**** Data excerpts ****

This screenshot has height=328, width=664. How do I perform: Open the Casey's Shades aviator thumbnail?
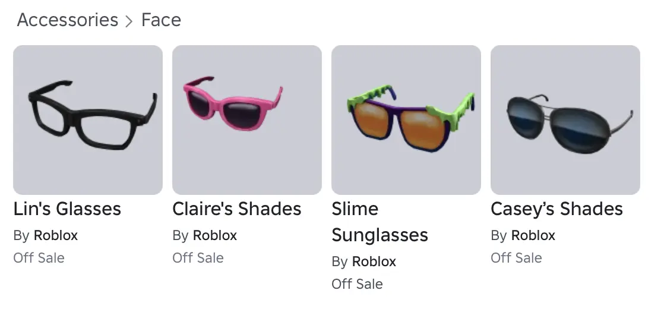565,120
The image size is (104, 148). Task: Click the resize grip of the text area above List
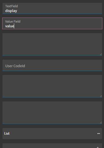101,122
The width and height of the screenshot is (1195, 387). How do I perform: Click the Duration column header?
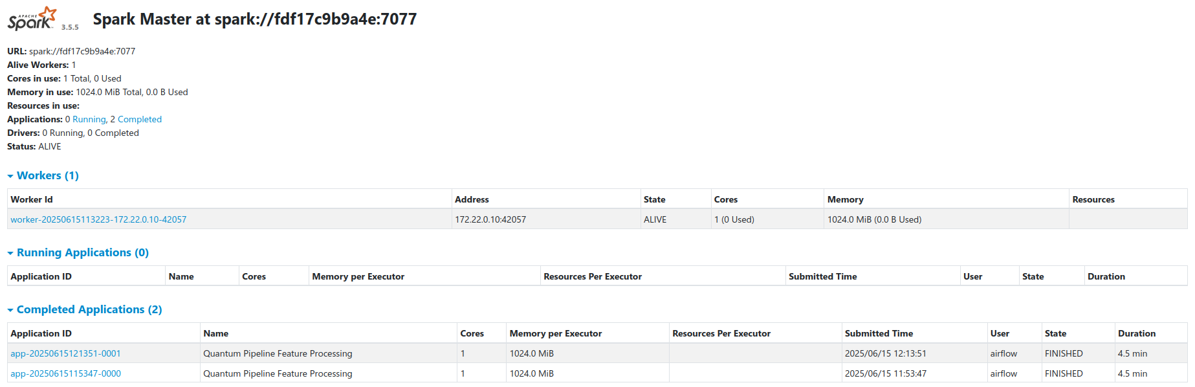click(x=1137, y=333)
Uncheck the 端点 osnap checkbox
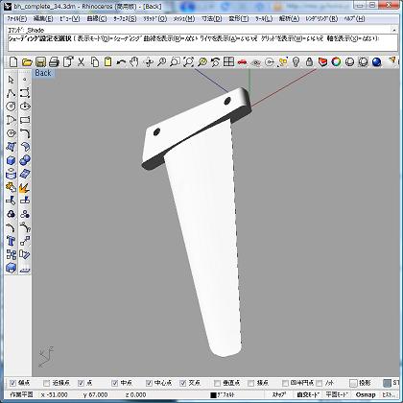Viewport: 403px width, 403px height. click(12, 383)
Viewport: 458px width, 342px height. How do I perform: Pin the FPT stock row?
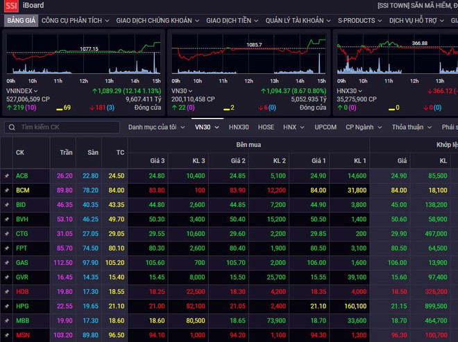tap(6, 248)
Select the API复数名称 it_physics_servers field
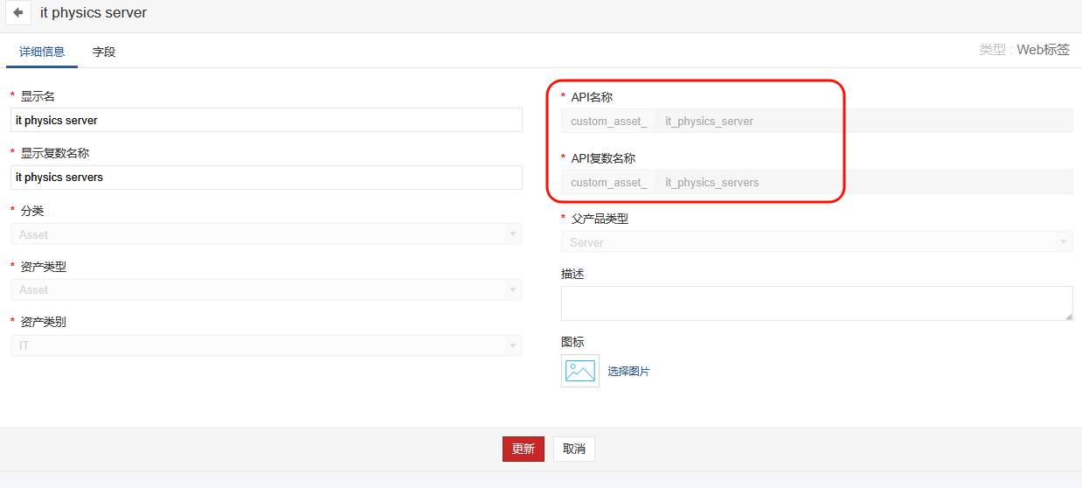1082x488 pixels. [x=864, y=183]
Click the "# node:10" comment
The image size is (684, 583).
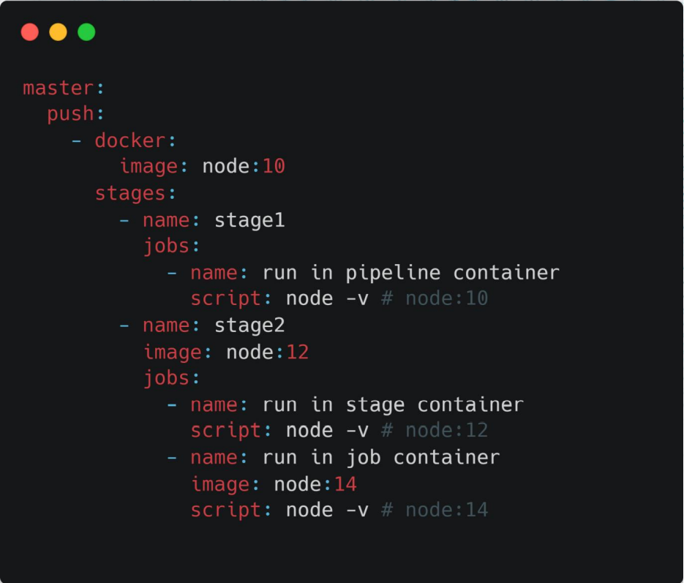435,299
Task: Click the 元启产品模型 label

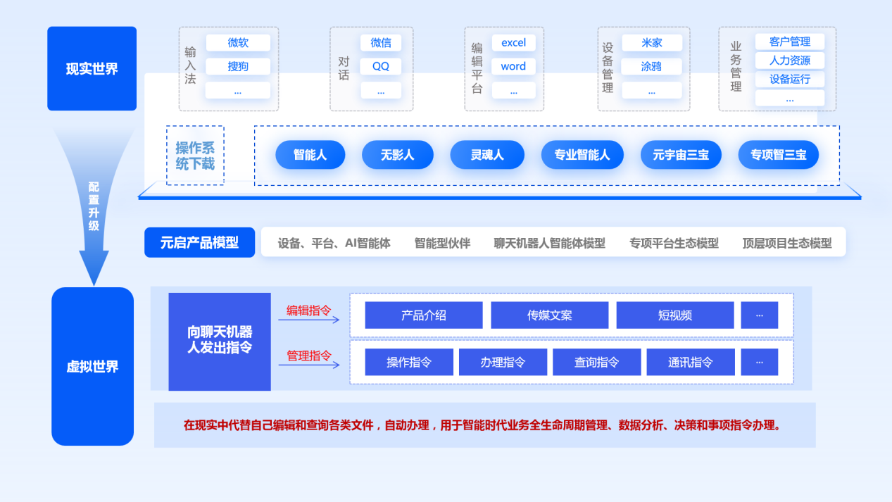Action: (199, 243)
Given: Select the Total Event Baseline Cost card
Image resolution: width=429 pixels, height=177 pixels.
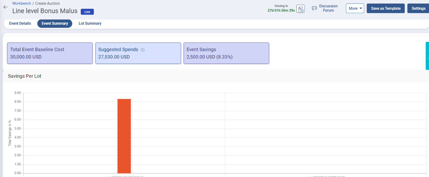Looking at the screenshot, I should [50, 53].
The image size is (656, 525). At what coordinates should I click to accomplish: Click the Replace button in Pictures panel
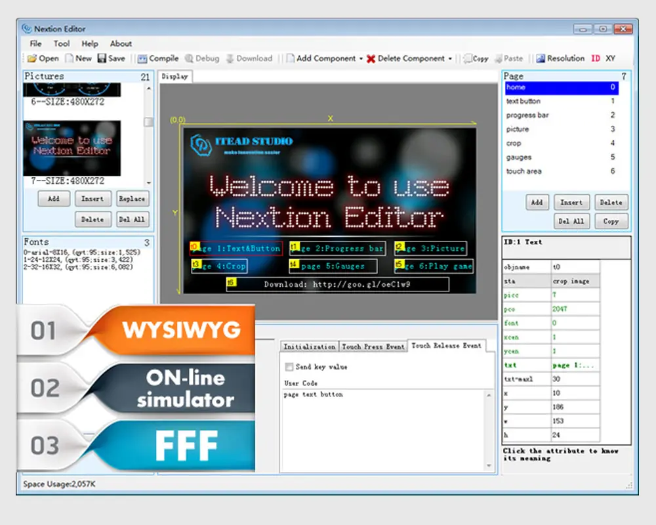[132, 199]
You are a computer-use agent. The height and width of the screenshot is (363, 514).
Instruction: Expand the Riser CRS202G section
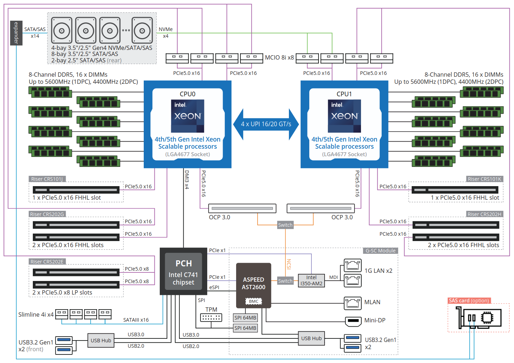[47, 214]
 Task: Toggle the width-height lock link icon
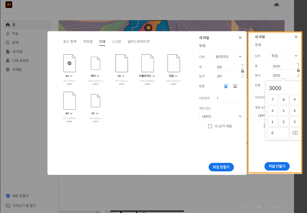point(243,71)
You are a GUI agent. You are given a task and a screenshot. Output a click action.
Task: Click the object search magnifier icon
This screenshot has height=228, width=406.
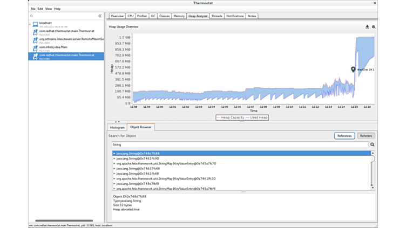click(x=373, y=145)
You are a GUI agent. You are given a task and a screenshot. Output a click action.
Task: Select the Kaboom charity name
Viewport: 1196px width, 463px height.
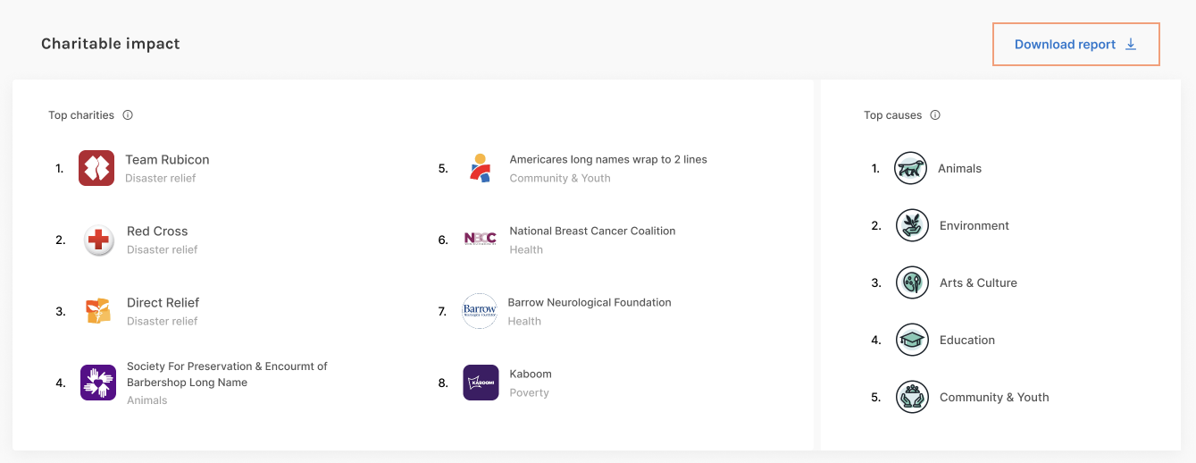(x=531, y=374)
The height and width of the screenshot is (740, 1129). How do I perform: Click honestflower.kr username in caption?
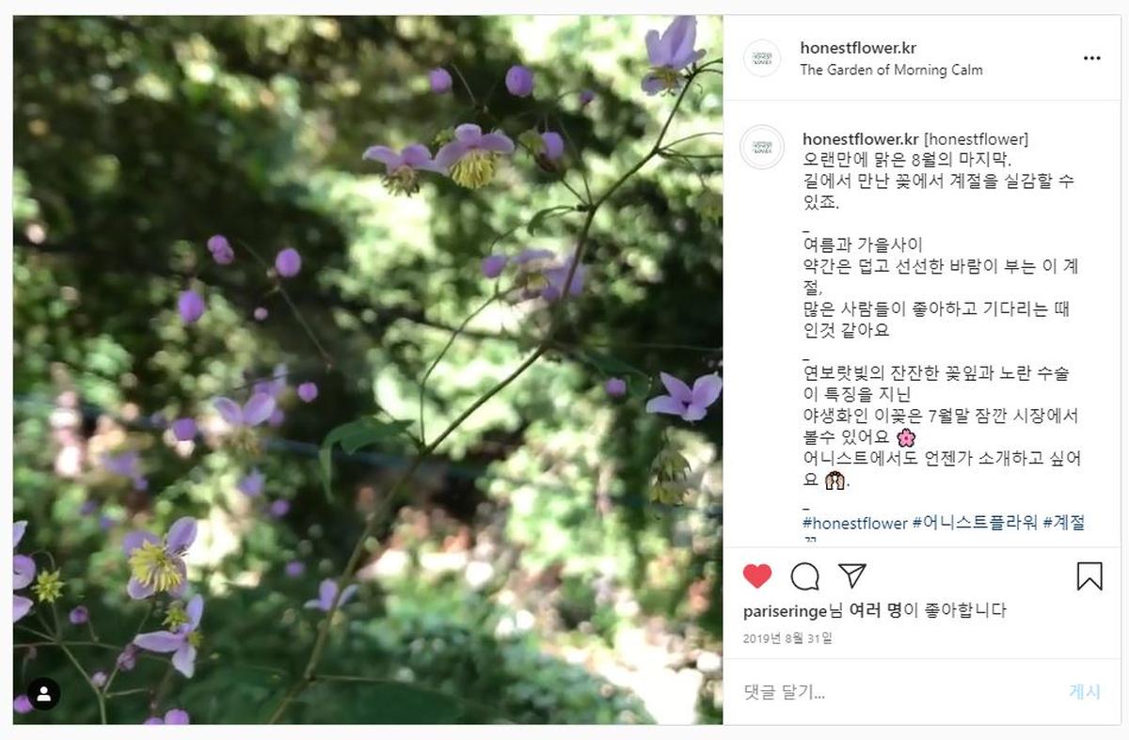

****

• [Aim of the task]:
Nothing but the lines from the start of the records through the line holding "Task: Click the object search magnifier icon" should be printed, exactly as written and with the pictures left out.

• [Your response]:
This screenshot has height=328, width=664. How do I perform: Open the Casey's Shades aviator thumbnail?
565,120
The image size is (104, 148). Task: Click the resize grip of the text area above List
101,122
The width and height of the screenshot is (1195, 387). How do I perform: Click the Duration column header?
click(x=1137, y=333)
Uncheck the 端点 osnap checkbox
Viewport: 403px width, 403px height. click(12, 383)
Viewport: 458px width, 342px height. How do I perform: Pin the FPT stock row?
tap(6, 248)
Select the API复数名称 it_physics_servers field
1082x488 pixels. [x=864, y=183]
Click the "# node:10" comment
The image size is (684, 583).
435,299
Task: Click the 元启产品模型 label

Action: (199, 243)
Given: Select the Total Event Baseline Cost card
Image resolution: width=429 pixels, height=177 pixels.
Looking at the screenshot, I should [50, 53].
The image size is (656, 525). At what coordinates should I click to accomplish: Click the Replace button in Pictures panel
[132, 199]
You are a computer-use agent. The height and width of the screenshot is (363, 514).
Instruction: Expand the Riser CRS202G section
[47, 214]
 Task: Toggle the width-height lock link icon
point(243,71)
You are a GUI agent. You are given a task and a screenshot. Output a click action.
Task: Click the object search magnifier icon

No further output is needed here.